STUDY TEXT
The next step is to replicate a realistic sonar (vs laser) sensor. There are a few interesting issues to be resolved to get this to work properly. Sonar works differently from lasers - cones of ultrasound have different propagation and reflection characteristics from rays of light. Stage simulates sonar with the same "ray trace" approach as is used for lasers. For my research I need a more accurate model (and hence the need for a custom simulator). Early next week, I will be visiting the Robotics Lab of the DRDO (The Defense Research and Development Organization - For non Indians reading this, they are the local equivalent of DARPA) to talk to some scientists working on similar problems. I have a basic sonar model working already, the key challenge of which was to layer different continuous probability distributions and sample data from them in reasonably efficient fashion, but to describe that would make an already long post longer, so I'll stop now.


Anonymous said...

Interesting stuff ...

Can we have a look at the sources ?

Ravi said...


>Can we have a look at the sources ?

I have no plans at present to open source the code if that is what you are asking.

EXCERPTED DATA
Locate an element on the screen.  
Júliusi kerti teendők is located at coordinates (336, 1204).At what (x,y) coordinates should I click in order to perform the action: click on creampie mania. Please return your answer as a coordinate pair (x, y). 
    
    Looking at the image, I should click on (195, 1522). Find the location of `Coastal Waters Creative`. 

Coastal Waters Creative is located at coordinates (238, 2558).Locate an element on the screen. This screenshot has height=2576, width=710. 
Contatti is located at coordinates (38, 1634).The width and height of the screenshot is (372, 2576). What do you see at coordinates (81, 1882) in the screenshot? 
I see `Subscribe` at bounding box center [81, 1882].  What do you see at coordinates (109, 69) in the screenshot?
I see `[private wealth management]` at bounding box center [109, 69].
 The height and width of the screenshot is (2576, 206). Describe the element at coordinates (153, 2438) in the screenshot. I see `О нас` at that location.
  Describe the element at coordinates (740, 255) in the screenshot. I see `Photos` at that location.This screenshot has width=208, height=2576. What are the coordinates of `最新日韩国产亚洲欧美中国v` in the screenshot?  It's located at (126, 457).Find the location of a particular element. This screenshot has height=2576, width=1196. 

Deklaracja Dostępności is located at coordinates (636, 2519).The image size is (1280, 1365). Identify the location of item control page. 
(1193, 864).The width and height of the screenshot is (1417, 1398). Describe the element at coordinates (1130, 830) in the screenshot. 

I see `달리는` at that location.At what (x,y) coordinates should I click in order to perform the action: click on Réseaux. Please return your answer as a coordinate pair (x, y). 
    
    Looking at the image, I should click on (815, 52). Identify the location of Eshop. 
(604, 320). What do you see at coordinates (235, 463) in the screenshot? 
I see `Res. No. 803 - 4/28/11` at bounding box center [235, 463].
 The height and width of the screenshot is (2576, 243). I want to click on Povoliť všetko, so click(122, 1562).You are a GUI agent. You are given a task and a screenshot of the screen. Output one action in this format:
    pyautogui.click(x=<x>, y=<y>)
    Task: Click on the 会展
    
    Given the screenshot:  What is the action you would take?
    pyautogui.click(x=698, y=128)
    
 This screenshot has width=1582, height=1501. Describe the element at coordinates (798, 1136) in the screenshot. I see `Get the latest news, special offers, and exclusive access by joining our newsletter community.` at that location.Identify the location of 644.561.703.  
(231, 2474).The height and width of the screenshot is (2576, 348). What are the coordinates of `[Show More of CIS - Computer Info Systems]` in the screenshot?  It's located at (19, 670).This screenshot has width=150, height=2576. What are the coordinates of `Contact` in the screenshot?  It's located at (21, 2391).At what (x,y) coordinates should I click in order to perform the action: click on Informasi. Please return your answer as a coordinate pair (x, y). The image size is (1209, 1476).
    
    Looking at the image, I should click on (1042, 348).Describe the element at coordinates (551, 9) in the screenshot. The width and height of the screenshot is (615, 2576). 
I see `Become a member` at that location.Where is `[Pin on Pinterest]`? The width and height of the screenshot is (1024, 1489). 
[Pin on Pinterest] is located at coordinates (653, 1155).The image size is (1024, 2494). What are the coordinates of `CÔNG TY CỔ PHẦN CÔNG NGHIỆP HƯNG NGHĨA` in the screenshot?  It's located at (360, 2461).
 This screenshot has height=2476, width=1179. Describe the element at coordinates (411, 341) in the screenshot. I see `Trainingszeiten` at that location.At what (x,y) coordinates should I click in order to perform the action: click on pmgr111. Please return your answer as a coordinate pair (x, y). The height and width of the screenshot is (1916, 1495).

ACTIVITY 1
In the sonar text, how does Stage simulate sonar?
ACTIVITY 2
Rewrite the part of the sonar text that begins at the words "Anonymous said..." and stops after "you are asking.", changing "sources" to "code" each time it appears.
The lines above are separate material, apart from the sonar text.

WRITTEN ANSWER 1
It uses the same "ray trace" approach that is used for lasers.

WRITTEN ANSWER 2
Anonymous said...

Interesting stuff ...

Can we have a look at the code ?

Ravi said...


>Can we have a look at the code ?

I have no plans at present to open source the code if that is what you are asking.